MONARCH 2: Abemaciclib in combination with fulvestrant in patients with HR+/HER2- advanced breast cancer who progressed on endocrine therapy

Abstract

1000 Background: Abemaciclib, an oral, selective inhibitor of CDK4 & 6, dosed on a continuous schedule, demonstrated clinical activity as monotherapy in patients (pts) with treatment refractory hormone receptor positive (HR+) metastatic breast cancer (MBC). The tolerability and activity of abemaciclib + fulvestrant (F) supported Phase 3 evaluation. Methods: MONARCH 2 is a double-blind Phase 3 trial of abemaciclib + F vs placebo (P) + F in women with HR+/HER2- advanced breast cancer.
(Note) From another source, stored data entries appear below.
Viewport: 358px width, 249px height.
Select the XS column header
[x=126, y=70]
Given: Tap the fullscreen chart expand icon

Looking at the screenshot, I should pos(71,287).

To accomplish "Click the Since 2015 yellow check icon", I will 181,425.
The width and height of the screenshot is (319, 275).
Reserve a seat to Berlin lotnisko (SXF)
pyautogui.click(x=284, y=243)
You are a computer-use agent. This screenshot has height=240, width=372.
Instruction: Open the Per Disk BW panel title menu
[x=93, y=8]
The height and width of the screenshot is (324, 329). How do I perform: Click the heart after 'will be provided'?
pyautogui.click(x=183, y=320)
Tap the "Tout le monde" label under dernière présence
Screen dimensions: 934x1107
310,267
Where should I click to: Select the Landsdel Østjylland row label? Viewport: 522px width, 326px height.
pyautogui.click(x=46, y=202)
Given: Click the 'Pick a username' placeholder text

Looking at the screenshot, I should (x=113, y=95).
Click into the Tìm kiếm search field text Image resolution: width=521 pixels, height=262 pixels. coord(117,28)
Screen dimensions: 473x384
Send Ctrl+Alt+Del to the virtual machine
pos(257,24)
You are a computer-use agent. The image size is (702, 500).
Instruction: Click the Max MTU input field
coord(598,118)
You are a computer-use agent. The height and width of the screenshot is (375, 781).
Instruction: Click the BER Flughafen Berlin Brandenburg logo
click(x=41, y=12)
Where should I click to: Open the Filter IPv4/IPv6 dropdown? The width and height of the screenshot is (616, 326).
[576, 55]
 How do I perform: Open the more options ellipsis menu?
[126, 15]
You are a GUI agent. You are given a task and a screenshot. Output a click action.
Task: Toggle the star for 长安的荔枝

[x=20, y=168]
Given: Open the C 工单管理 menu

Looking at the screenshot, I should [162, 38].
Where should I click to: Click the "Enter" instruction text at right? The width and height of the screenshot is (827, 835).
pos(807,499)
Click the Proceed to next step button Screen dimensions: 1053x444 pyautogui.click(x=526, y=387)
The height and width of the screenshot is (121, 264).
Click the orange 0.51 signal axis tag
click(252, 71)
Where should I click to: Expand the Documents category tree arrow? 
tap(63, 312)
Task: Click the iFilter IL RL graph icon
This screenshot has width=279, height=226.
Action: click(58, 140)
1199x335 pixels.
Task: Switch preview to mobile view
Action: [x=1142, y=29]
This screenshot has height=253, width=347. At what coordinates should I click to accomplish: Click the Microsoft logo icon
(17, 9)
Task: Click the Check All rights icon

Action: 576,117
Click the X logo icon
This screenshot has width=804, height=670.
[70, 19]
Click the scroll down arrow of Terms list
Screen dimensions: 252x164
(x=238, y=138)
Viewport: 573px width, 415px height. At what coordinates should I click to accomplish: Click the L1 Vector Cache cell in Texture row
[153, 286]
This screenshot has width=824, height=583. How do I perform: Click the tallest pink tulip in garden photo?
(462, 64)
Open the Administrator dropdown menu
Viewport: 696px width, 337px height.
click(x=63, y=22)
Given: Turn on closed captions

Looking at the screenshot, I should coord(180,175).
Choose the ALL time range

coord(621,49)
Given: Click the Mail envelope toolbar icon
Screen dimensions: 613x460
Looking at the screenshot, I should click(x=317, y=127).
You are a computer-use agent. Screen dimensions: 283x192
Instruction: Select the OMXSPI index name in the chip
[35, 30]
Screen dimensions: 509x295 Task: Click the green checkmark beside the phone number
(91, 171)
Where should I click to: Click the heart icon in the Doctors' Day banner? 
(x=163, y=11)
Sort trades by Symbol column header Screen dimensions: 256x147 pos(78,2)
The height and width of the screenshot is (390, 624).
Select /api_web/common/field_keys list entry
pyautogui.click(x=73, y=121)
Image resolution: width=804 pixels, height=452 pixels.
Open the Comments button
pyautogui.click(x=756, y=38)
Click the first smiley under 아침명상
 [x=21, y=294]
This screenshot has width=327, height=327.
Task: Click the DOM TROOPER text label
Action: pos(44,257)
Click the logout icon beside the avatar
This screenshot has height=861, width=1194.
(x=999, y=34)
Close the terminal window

Women who progressed on (neo)adjuvant endocrine therapy (ET), ≤12 months from end of adjuvant ET, or on first line ET for MBC and who had not received chemotherapy for metastatic disease were eligible. Pts were randomized 2:1 to receive abemaciclib at 150 mg Q12H (or 200 mg prior to amendment) or P plus F (500 mg, per label) and stratified by metastatic site (visceral, bone only, or other) and resistance to prior ET (primary vs secondary). Pre/perimenopausal pts received a gonadotropin-releasing hormone agonist. The primary objective was investigator-assessed progression-free survival (PFS). Secondary endpoints included objective response rate (ORR) and other efficacy and safety endpoints. Assuming a hazard ratio (HR) of 0.703 in favor of abemaciclib + F, 378 events were needed for 90% power at one sided α=.025. Results: 669 pts were randomized to abemaciclib + F (N=446) and to P + F (N=223). 56% of pts had visceral disease, 72% had measurable disease, 25% had primary ET resistance, and 82% were postmenopausal. In the ITT population 379 PFS events were observed with a median PFS of 16.4 m for abemaciclib + F and 9.3 m for P + F (HR: 0.553; 95% CI: 0.449, 0.681, P<.0000001 by log-rank test). In pts with measurable disease, the ORR was 48.1% (3.5% complete response [CR]) for abemaciclib + F and 21.3% (0% CR) for P + F. The most frequent treatment emergent adverse events for abemaciclib + F vs P + F were diarrhea (86.4% vs 24.7%), neutropenia (46.0% vs 4.0%), nausea (45.1% vs 22.9%), and fatigue (39.9% vs 26.9%). Conclusions: Abemaciclib + fulvestrant was an effective treatment in patients with HR+/HER2- advanced breast cancer who progressed on endocrine therapy with significantly improved PFS and ORR. Clinical trial information: NCT02107703.